» BRIEF:
Turn the records between the line holding "Given: Click Макароны" and the line holding "Looking at the screenshot, I should tap(929, 183).", inclusive, into a numbered list, one line per item, with blank lines dropped.
══ MATERIAL ══
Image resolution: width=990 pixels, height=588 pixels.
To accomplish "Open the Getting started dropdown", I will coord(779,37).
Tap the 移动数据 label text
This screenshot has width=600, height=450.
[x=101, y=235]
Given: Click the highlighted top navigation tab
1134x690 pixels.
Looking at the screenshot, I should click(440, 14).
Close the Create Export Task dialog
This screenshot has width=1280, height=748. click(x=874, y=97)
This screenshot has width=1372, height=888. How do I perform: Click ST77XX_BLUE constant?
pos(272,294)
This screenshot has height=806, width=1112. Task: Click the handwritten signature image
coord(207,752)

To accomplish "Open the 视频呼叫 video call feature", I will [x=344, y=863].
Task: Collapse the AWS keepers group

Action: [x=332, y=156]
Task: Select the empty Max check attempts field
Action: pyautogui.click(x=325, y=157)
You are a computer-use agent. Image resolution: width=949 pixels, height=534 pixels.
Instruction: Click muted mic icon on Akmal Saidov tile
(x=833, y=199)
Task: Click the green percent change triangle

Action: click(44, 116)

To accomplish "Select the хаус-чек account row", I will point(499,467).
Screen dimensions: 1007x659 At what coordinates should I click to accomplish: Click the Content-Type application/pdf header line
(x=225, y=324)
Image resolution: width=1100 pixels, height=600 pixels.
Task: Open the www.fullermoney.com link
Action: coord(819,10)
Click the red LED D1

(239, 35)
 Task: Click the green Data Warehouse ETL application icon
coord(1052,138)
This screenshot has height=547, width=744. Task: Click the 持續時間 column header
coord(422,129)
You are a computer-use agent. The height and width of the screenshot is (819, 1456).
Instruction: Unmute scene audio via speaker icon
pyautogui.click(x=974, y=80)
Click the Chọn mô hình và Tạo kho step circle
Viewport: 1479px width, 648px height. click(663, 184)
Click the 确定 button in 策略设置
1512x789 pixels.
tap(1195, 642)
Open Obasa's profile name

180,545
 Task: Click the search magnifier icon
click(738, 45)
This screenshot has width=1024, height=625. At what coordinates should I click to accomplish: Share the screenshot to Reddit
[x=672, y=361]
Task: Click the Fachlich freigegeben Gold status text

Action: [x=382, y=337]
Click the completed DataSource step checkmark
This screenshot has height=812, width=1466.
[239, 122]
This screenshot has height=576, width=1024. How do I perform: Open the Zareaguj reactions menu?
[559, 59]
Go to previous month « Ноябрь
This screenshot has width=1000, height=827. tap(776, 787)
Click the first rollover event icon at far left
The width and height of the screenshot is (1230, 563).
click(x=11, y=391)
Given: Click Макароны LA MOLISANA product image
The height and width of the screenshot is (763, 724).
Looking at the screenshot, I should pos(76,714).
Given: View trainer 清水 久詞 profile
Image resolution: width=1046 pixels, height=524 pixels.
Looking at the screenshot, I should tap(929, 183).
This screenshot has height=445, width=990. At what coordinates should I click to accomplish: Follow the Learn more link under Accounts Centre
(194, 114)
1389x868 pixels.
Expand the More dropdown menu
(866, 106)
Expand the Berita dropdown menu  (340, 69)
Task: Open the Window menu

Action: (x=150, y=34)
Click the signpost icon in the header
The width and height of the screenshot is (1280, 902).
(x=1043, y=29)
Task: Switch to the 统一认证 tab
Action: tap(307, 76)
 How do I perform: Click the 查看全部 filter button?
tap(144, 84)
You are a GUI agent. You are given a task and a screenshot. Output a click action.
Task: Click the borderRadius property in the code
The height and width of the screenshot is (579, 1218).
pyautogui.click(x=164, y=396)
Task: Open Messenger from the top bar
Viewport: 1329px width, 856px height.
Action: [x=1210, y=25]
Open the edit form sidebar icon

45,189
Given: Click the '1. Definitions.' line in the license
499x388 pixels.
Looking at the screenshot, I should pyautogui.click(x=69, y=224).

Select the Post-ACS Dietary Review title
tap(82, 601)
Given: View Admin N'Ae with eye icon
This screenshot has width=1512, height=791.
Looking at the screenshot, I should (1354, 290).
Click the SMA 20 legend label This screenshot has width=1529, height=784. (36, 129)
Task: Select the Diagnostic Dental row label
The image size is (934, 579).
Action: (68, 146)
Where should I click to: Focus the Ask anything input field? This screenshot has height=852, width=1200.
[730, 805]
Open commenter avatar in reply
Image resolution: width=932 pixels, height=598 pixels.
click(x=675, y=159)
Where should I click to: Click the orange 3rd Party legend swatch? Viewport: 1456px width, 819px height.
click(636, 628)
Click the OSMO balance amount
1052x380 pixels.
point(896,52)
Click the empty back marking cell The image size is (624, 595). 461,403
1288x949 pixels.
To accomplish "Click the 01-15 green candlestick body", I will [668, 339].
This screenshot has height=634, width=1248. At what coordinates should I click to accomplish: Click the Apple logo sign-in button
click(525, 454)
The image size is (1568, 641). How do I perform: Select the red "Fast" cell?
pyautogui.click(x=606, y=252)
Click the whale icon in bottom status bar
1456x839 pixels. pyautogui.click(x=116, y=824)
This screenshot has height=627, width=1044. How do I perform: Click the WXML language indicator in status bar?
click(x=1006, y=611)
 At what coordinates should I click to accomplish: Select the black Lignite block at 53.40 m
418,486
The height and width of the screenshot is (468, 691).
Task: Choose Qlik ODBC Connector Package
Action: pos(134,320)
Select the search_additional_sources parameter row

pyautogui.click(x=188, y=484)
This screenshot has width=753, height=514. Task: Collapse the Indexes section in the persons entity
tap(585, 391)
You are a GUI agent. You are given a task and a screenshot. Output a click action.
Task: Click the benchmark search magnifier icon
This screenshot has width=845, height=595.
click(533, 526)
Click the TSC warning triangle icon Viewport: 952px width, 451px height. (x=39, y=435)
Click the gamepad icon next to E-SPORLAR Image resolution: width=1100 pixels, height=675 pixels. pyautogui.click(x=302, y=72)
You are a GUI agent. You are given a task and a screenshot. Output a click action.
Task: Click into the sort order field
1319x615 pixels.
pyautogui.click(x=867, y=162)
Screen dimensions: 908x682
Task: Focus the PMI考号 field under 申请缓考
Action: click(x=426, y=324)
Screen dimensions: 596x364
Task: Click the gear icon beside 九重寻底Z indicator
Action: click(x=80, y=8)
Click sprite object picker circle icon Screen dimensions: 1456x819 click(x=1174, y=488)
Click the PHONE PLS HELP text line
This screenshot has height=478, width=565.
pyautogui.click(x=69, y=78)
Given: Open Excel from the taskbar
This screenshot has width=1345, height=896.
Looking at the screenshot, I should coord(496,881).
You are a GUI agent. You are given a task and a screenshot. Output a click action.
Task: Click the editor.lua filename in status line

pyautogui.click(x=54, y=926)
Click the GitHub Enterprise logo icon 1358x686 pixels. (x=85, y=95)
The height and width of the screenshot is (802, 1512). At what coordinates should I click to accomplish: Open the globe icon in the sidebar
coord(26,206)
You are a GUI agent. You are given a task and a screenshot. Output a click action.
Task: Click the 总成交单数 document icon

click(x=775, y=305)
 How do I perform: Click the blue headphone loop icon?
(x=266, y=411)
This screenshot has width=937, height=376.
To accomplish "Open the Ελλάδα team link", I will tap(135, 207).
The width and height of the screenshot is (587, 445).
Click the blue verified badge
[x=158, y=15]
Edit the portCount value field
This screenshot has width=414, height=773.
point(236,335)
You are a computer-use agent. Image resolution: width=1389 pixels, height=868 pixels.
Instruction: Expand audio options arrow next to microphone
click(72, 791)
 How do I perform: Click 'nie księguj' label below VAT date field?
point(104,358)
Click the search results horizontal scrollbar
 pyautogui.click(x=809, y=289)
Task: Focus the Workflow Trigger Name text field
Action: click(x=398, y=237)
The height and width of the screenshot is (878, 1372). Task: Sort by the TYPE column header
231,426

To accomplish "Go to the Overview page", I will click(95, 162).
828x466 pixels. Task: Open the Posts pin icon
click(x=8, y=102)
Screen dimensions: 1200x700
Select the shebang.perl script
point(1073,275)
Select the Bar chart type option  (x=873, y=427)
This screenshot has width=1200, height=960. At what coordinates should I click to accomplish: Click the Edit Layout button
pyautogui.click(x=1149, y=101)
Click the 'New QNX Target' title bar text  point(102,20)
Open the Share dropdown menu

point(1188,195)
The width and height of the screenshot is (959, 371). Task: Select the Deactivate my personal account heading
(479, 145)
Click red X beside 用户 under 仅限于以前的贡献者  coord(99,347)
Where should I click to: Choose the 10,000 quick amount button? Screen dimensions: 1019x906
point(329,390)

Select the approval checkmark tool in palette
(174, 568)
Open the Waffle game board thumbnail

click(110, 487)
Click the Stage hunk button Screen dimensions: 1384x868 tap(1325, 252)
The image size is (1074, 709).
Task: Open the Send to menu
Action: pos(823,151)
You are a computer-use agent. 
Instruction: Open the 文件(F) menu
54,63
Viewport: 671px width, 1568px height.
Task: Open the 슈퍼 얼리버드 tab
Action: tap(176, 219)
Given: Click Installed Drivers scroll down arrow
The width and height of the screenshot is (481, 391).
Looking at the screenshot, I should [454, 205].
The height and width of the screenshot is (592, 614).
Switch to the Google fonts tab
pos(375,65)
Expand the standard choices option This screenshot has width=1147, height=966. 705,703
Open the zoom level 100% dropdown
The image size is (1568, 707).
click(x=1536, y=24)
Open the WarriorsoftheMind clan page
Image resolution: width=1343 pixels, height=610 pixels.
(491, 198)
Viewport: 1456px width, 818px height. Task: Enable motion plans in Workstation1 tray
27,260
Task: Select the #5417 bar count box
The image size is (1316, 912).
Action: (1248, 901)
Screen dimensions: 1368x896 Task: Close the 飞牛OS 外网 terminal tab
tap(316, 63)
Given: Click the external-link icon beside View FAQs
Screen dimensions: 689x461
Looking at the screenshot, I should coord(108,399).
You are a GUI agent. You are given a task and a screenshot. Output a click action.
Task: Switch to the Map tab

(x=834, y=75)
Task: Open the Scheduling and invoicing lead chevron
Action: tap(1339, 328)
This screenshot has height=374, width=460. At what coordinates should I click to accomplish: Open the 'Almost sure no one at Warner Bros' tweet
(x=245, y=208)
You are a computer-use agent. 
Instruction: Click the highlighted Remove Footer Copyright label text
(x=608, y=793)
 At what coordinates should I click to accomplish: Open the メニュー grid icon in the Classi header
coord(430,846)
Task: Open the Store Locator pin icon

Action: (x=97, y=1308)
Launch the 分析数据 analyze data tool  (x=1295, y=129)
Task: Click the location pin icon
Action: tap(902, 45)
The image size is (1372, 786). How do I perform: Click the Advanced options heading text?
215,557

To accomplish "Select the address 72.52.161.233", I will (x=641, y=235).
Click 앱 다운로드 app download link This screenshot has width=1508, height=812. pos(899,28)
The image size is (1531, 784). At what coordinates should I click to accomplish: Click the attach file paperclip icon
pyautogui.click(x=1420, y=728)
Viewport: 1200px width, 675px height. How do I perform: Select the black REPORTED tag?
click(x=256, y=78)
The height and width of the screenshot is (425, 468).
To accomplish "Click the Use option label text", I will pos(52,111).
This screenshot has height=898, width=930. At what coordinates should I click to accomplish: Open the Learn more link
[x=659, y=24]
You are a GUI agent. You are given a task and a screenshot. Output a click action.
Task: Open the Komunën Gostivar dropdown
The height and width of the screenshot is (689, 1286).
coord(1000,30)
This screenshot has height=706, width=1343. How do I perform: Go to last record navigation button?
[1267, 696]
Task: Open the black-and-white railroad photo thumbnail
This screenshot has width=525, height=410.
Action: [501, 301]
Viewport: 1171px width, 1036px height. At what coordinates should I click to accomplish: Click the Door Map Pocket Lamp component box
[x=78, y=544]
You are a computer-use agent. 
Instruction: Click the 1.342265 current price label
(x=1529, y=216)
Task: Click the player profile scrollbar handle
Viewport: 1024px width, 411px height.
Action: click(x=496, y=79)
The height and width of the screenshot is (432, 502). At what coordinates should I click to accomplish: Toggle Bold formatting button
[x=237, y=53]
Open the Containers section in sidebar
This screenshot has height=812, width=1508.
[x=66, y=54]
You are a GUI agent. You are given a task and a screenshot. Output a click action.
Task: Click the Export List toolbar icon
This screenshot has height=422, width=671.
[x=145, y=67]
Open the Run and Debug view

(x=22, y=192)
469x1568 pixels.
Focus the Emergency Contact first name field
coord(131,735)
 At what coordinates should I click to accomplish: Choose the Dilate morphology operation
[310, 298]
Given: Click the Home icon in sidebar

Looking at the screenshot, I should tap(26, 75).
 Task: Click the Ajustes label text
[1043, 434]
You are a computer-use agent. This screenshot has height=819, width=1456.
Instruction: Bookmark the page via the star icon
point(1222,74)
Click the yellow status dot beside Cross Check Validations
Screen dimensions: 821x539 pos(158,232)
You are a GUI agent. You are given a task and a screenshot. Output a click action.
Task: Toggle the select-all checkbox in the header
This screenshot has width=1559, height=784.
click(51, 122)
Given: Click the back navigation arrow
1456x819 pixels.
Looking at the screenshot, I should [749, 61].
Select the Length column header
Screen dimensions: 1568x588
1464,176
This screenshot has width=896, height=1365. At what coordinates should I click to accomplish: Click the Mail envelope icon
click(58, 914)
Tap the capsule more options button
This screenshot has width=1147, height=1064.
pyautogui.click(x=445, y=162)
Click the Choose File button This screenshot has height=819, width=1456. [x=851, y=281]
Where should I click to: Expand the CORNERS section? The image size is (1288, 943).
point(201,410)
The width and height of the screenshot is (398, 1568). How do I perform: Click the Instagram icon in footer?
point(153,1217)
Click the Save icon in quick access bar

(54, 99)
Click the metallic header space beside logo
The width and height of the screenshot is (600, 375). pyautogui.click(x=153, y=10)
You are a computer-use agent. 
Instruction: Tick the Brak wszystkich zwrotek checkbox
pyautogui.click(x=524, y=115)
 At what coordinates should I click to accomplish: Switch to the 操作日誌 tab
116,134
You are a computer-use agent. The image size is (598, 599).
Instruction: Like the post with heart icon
═══
» RESPONSE BELOW:
1. Given: Click Макароны LA MOLISANA product image
2. The height and width of the screenshot is (763, 724).
3. Looking at the screenshot, I should pos(76,714).
4. Given: View trainer 清水 久詞 profile
5. Image resolution: width=1046 pixels, height=524 pixels.
6. Looking at the screenshot, I should tap(929, 183).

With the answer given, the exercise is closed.